Records from a data collection
↓↓↓
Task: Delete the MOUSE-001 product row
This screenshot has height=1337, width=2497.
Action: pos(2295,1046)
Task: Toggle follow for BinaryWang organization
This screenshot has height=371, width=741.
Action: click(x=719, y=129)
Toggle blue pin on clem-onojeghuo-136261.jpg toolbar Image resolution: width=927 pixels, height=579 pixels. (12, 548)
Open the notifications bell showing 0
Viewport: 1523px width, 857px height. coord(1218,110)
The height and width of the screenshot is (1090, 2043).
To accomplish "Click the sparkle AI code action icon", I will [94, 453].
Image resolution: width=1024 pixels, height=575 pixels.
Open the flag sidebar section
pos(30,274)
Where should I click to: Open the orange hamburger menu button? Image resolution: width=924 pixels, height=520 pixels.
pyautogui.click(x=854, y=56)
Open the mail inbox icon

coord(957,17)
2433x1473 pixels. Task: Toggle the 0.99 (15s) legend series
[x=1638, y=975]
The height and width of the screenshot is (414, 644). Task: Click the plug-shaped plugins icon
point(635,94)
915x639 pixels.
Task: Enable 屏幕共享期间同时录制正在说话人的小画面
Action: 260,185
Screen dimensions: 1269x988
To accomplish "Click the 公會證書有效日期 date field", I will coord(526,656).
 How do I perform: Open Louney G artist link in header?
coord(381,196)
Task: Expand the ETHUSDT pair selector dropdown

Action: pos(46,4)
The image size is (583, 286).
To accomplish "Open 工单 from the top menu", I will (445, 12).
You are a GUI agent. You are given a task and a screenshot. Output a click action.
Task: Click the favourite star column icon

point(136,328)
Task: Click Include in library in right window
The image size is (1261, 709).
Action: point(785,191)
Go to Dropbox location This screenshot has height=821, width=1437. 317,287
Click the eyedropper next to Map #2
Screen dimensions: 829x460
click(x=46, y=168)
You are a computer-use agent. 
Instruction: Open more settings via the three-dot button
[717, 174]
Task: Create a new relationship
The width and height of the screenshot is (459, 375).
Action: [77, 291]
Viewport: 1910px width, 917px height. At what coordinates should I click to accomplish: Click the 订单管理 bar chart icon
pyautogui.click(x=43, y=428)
↑↑↑
[What is expected] Every line from the data above that contains "agent" must appear in the answer.

[Expected output]
You are a GUI agent. You are given a task and a screenshot. Output a click action.
You are a computer-use agent. 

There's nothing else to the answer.